Exercise brief ::
Copy the rows below word for word, starting at the line with "At what coordinates should I click to accomplish: Select pH" and continuing through the line with "Add a library".

Entries drawn from a collection ::
---
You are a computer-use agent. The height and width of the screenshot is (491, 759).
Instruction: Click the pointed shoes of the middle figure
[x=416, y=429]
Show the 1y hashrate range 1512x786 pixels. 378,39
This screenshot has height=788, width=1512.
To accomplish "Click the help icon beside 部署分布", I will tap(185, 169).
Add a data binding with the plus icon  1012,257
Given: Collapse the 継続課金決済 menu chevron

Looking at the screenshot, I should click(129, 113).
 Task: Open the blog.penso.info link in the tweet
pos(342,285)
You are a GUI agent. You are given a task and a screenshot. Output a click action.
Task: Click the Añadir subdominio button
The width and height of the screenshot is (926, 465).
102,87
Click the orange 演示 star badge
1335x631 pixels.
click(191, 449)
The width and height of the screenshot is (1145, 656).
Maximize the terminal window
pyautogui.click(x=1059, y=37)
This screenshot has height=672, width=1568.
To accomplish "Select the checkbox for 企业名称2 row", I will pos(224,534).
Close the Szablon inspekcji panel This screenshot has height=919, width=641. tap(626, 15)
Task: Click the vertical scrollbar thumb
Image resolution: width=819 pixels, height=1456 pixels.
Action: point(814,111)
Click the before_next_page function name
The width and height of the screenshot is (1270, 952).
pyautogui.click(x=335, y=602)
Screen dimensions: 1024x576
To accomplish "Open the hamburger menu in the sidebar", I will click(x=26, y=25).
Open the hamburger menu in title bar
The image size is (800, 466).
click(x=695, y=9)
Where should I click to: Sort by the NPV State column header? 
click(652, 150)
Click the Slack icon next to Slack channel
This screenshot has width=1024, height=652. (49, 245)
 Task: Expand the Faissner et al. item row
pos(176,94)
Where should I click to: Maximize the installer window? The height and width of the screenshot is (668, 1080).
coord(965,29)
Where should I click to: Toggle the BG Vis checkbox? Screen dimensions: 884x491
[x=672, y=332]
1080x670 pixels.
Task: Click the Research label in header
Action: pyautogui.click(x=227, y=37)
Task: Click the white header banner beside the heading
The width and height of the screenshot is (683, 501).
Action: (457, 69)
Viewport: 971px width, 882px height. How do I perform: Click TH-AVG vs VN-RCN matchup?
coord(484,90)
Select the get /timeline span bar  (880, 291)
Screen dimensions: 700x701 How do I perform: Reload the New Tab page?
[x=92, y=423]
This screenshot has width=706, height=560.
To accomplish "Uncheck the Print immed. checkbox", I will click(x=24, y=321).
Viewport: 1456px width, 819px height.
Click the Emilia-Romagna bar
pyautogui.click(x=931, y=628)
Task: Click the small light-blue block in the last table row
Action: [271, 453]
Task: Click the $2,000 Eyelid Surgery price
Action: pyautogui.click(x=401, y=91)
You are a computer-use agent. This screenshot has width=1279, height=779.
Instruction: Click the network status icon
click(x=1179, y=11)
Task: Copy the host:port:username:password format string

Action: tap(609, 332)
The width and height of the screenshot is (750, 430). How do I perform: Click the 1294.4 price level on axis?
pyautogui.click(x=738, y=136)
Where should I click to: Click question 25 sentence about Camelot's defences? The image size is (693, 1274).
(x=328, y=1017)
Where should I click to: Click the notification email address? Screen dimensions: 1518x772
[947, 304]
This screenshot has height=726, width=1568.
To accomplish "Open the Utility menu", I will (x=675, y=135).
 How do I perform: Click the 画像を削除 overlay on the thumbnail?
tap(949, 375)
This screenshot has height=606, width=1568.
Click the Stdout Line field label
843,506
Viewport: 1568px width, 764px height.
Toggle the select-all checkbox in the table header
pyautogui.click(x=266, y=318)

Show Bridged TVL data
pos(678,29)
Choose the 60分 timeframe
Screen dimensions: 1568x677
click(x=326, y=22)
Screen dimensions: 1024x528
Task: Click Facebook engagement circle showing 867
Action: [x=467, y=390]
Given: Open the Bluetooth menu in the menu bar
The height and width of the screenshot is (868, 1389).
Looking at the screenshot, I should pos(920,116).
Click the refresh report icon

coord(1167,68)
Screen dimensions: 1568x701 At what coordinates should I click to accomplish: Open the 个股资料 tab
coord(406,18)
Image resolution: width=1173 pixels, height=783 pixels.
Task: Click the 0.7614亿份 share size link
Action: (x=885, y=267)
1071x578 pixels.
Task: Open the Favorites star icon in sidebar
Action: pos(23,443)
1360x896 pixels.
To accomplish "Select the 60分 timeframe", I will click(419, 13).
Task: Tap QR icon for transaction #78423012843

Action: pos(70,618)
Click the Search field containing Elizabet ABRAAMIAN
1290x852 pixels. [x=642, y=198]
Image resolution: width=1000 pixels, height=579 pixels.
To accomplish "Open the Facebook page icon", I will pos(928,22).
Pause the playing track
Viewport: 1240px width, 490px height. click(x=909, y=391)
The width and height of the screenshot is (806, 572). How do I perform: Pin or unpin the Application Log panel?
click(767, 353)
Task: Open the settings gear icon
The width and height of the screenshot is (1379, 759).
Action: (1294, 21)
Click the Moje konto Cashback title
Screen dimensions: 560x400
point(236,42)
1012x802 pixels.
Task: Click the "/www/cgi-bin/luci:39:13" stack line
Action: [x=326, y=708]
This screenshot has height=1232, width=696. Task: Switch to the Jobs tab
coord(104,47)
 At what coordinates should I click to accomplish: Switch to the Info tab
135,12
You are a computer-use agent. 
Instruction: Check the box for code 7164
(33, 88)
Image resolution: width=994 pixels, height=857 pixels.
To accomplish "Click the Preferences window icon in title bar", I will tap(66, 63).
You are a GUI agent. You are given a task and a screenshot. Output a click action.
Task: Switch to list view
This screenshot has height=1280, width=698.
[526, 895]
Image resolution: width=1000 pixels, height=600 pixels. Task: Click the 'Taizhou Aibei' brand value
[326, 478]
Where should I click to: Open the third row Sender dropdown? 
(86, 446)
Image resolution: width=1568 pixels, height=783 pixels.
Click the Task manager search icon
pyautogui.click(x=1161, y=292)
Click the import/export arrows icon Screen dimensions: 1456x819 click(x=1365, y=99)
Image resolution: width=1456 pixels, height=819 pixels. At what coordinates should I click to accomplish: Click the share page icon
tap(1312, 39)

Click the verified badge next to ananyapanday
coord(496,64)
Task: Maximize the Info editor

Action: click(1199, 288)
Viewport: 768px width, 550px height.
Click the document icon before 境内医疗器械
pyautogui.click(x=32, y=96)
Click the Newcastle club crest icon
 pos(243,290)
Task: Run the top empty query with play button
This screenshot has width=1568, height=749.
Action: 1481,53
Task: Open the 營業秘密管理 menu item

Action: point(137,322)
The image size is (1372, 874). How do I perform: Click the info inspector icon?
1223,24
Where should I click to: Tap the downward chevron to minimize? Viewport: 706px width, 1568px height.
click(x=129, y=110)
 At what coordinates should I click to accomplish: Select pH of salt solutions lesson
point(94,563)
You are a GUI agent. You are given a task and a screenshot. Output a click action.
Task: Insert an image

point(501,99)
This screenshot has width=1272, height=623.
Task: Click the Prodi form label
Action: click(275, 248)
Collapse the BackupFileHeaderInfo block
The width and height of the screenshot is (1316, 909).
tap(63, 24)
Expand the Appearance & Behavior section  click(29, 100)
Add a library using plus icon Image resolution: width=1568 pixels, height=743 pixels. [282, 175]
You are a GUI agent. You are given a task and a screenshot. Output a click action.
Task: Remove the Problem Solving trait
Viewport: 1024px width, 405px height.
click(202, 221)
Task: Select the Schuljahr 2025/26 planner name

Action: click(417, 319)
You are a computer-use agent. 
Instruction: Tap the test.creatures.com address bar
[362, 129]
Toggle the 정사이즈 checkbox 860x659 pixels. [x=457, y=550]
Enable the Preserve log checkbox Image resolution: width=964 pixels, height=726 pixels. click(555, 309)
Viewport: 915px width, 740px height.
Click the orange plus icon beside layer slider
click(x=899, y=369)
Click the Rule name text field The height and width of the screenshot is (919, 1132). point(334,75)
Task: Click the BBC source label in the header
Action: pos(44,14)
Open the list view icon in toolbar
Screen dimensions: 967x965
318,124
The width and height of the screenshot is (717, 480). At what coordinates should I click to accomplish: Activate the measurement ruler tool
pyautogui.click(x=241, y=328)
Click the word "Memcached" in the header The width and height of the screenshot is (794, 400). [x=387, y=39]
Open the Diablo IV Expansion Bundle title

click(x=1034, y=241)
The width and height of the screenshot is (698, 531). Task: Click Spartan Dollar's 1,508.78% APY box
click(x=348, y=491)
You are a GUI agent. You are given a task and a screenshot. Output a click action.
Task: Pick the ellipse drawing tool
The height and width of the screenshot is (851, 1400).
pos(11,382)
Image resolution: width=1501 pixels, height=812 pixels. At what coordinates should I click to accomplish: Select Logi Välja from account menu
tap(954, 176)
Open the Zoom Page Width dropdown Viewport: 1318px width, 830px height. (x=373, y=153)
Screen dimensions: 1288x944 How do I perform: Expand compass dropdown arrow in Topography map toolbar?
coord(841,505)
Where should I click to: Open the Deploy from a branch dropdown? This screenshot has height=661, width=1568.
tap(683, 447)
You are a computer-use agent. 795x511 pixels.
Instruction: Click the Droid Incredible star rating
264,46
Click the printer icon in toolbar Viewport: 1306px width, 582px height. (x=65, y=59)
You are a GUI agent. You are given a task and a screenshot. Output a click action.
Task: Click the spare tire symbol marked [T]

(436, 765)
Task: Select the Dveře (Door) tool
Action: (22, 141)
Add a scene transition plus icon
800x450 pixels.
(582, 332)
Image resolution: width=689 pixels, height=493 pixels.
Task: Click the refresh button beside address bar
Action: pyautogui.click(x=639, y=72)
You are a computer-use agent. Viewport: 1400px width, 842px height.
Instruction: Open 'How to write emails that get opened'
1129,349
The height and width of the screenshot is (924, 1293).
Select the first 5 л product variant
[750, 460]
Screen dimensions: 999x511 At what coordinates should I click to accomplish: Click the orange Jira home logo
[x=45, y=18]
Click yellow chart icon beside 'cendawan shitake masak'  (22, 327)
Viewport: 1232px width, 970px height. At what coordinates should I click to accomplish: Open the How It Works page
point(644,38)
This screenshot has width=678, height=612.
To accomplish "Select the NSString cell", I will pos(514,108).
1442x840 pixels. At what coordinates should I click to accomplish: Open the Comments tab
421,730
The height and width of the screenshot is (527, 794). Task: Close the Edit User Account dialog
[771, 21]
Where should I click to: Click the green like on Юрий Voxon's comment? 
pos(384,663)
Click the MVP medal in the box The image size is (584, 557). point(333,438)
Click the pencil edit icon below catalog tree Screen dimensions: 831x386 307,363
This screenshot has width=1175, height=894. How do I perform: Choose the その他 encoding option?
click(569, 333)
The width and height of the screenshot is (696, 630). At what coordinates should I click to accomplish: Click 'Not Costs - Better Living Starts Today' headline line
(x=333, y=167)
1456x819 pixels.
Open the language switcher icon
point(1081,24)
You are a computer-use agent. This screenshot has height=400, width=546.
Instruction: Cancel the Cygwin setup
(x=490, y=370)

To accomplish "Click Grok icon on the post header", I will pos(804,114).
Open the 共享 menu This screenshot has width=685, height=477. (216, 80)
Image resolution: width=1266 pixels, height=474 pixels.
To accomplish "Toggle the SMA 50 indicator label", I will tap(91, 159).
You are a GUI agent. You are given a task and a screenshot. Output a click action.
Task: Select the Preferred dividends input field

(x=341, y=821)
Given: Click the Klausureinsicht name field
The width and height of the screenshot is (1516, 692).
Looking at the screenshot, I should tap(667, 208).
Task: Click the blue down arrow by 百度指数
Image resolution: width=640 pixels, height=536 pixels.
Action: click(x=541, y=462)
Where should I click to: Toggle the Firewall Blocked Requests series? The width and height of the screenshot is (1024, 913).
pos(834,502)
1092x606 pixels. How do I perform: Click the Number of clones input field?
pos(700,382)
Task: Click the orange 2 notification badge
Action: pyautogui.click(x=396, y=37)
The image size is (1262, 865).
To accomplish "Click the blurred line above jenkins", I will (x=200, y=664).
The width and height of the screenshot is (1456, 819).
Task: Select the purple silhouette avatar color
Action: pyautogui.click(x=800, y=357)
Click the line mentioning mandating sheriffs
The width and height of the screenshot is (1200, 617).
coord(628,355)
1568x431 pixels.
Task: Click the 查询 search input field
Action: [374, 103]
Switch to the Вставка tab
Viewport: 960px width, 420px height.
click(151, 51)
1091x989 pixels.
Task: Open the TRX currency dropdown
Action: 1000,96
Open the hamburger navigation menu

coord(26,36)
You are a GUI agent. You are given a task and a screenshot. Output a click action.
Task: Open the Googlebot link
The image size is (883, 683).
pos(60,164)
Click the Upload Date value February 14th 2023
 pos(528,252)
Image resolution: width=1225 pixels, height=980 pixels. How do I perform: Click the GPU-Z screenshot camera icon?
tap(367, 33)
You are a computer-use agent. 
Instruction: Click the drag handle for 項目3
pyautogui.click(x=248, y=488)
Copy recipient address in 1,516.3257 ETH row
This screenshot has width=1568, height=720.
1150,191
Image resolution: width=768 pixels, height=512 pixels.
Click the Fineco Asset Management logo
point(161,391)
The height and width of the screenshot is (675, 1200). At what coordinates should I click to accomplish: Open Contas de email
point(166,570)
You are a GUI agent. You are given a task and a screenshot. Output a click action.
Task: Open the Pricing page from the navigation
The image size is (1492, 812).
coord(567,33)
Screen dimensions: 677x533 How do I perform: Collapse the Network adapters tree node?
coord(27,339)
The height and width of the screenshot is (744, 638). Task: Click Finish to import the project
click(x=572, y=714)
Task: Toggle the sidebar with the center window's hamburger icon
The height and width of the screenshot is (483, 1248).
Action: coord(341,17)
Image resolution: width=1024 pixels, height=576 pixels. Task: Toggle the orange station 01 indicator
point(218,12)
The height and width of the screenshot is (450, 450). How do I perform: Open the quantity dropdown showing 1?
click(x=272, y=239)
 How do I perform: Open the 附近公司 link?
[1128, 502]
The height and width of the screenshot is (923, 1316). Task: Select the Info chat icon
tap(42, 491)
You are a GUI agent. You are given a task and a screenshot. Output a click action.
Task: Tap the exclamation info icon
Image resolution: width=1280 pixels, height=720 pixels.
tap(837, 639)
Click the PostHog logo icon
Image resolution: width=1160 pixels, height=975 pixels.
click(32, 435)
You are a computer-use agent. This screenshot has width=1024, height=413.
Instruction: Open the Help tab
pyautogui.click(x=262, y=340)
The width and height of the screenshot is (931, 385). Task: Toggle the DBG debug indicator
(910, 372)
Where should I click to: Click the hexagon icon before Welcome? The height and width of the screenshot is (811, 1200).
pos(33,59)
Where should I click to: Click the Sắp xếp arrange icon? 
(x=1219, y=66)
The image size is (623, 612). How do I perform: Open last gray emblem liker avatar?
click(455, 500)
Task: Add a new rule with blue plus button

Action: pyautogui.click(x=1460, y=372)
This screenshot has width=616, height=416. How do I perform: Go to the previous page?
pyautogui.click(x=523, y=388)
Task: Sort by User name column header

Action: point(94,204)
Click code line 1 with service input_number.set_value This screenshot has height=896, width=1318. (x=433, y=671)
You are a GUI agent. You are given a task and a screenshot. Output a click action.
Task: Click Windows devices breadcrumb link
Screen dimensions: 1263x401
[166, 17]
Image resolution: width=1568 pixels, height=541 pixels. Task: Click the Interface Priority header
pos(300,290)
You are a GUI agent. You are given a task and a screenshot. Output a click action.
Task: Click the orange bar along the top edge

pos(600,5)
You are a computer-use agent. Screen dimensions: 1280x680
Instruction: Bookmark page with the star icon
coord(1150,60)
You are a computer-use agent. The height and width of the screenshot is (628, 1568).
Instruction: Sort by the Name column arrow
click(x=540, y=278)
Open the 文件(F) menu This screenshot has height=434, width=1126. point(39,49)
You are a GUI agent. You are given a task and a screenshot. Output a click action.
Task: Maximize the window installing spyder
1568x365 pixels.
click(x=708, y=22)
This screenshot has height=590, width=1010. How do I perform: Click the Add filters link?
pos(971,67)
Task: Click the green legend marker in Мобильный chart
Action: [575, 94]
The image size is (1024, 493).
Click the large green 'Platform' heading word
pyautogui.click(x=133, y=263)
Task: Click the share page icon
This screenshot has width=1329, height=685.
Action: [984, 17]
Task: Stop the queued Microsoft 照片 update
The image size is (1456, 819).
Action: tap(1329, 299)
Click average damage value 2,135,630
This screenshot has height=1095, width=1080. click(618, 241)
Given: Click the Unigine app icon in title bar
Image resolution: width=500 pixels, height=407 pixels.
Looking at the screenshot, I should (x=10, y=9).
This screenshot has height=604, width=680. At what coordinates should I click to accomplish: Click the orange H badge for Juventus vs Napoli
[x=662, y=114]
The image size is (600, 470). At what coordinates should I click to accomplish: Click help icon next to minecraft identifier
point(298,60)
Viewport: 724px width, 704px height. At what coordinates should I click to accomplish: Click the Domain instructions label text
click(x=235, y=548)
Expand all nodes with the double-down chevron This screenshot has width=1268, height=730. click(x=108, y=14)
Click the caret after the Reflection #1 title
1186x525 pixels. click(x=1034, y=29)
---
Task answer ::
 At what coordinates should I click to accomplish: Select pH of salt solutions lesson
point(94,563)
You are a GUI agent. You are given a task and a screenshot. Output a click action.
Task: Insert an image

point(501,99)
This screenshot has width=1272, height=623.
Task: Click the Prodi form label
Action: click(275, 248)
Collapse the BackupFileHeaderInfo block
The width and height of the screenshot is (1316, 909).
tap(63, 24)
Expand the Appearance & Behavior section  click(29, 100)
Add a library using plus icon Image resolution: width=1568 pixels, height=743 pixels. [282, 175]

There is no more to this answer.